With his long legacy in the Amsterdam hall, Jansons knows his orchestral musicians intimately. While himself showing a world of elegant gesture and studied command, he paced the players commendably. In the soft afternoon light that fell on stage from the wonderful half-moon clerestory windows above, I was struck by the breadth of Jansons upper back, muscled from such active conducting across its upper third like a Hollywood superhero. He ably evoked the widest possible variety of expression from the orchestra, through works that spanned almost a century. If there were to be a subtitle to this programme, it might run as “Muscle Men”, for so full-blooded was the repertoire, and so emphatic the performance.

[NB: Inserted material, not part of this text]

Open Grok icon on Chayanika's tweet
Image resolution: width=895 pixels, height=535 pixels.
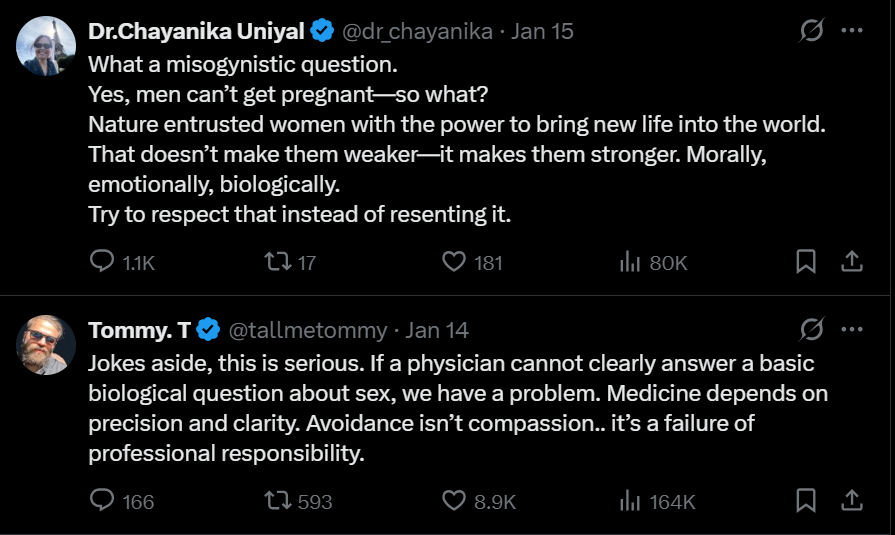point(812,31)
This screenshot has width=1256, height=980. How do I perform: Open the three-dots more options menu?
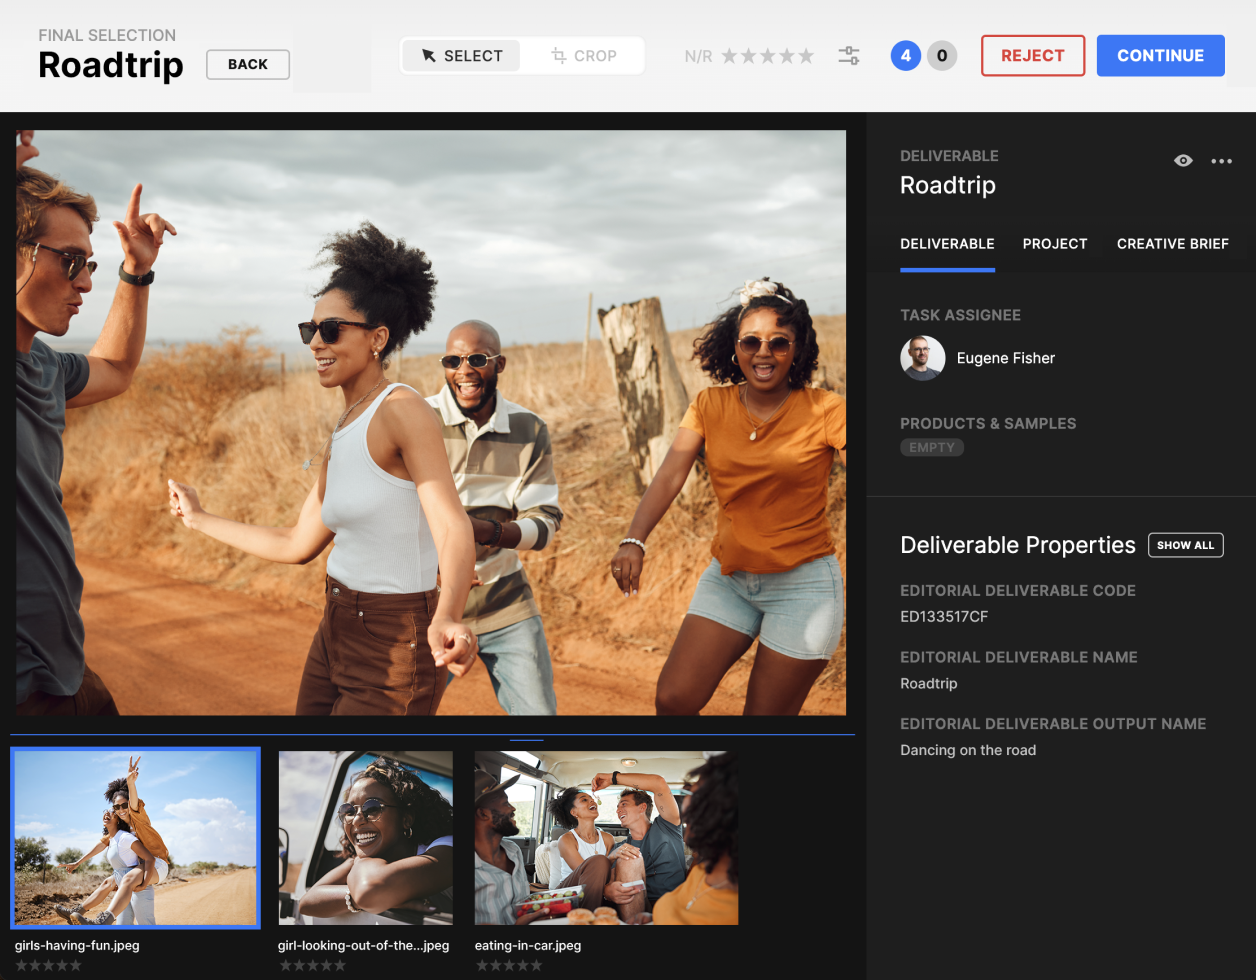pos(1221,161)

Bohuslav Martinů’s Rhapsody (Allegro symphonique) was the composer’s first attempt to write a symphony, and marked the 10th anniversary of Czech independence. It started with a boisterous call to attention by the brasses, followed by resonant woodwinds and a rich fabric of romantic strings that Martinu himself thought of highly. He called this his “Military Symphony”, quite likely because it is hallmarked by a rich use of his horns. But for me, the solo woodwind at the end of the piece was the most astonishingly beautiful; it distinguished itself as the carrier of what sounded like an old hunting song.
Witold Lutosławski's familiar, Variations on a theme by Paganini is considered a true tour de force of modern virtuosity and was the first of two works performed at this concert by Russian pianist Denis Matsuev. Matsuev is a big man, whose self-assurance radiated even ahead of him as he descended the stairs to the orchestra stage. And Lutosławski's highly demanding piano score, while played with terrific stamina and at a speed hardly attributable to human hands, seemed almost come almost second nature to him. He “shook out” sections that, given his raised eyebrows and facial antics, felt like animated conversations with some challenging presence. Yet for me, the pianist’s truly muscular business, almost electrically charged jerks of the head and jabs at the piano keys were simply over the top.

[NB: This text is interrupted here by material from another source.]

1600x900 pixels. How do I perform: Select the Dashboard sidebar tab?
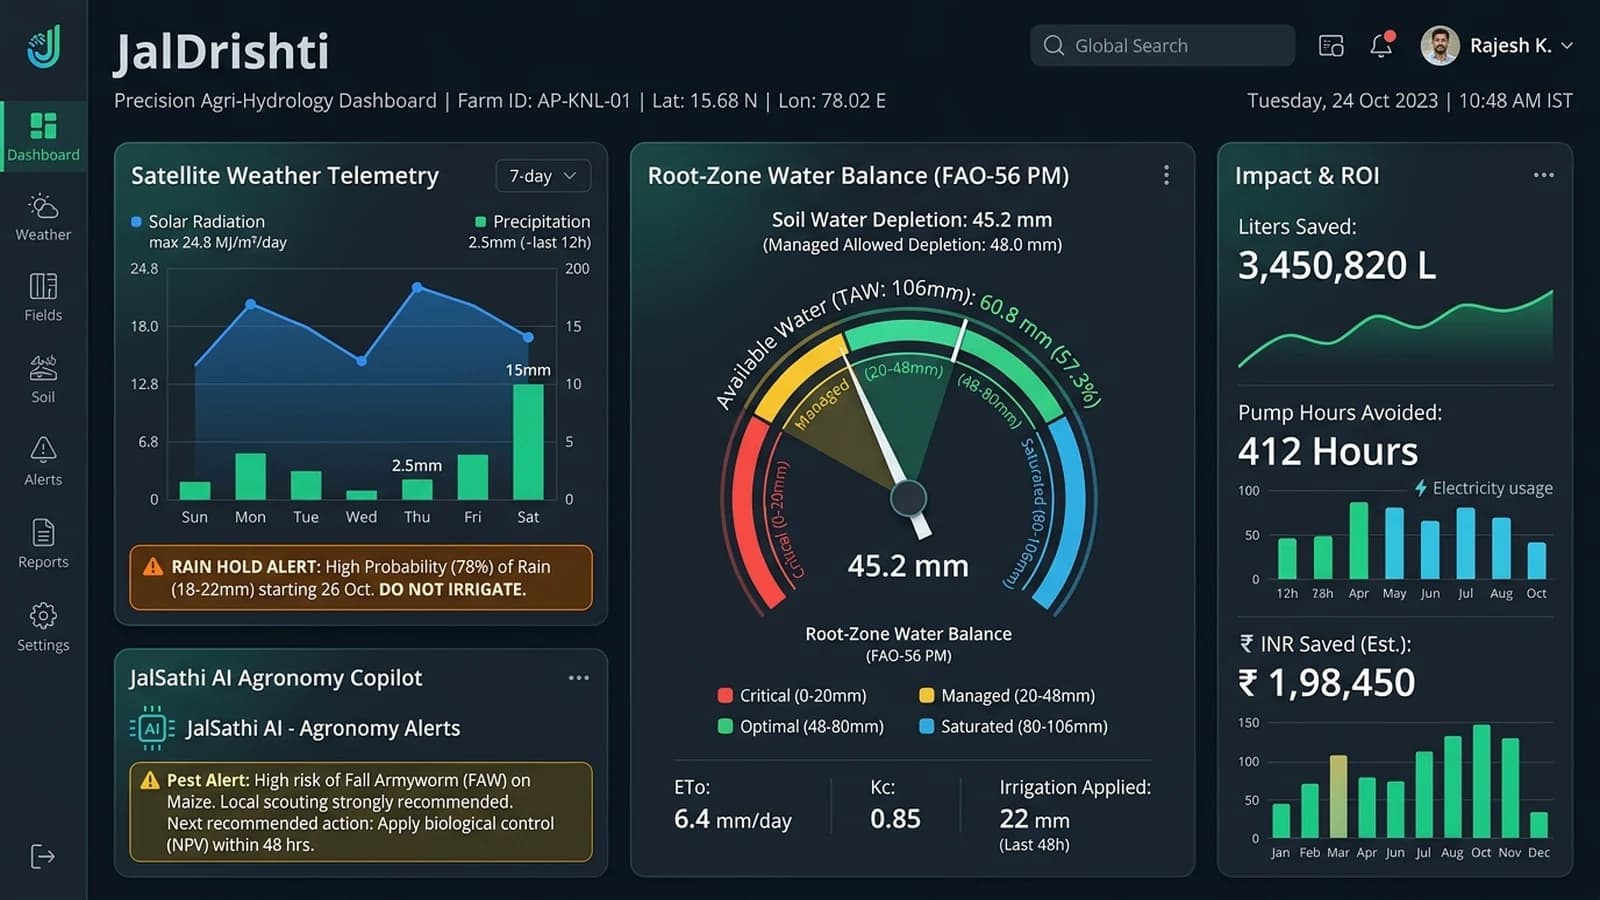click(43, 137)
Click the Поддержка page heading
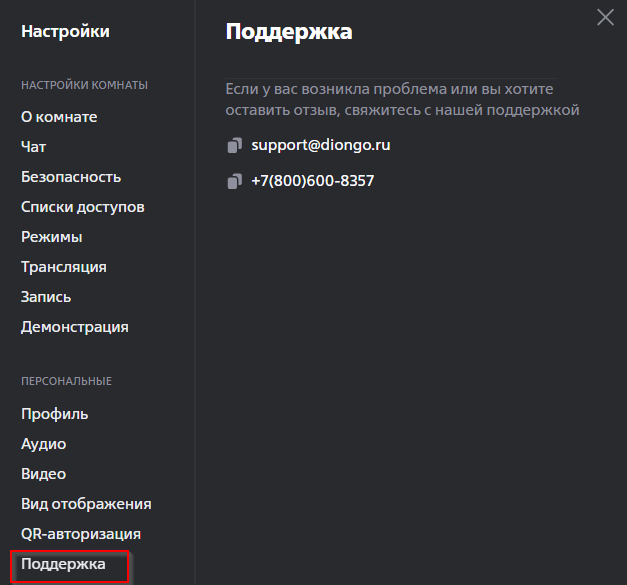 coord(289,32)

Matsuev also played Gershwin’s Rhapsody in Blue somehow, however, confusing Gershwin with Rachmaninov, and leaving much of the nuance of the American behind in the name of pure showmanship. He jumped up off the piano bench, stuck out his tongue, seemed on the warpath of his own making. Foremost, I would call him for failing to listen to the other players, an oversight that cost him accuracy in several of his attacks. Somehow, as my concert companion contended, “it was all about him”. Clearly Matsuev deserves every accolade for technical agility second to none, but I am convinced of this: that speed does not an artist make. To my mind, the real hero in this piece was the febrile clarinet, whose famous slide at the start of the piece and intermittent soli set the stage back to the 1920s, reflected the burgeoning urban landscape, and spoke of the American dream.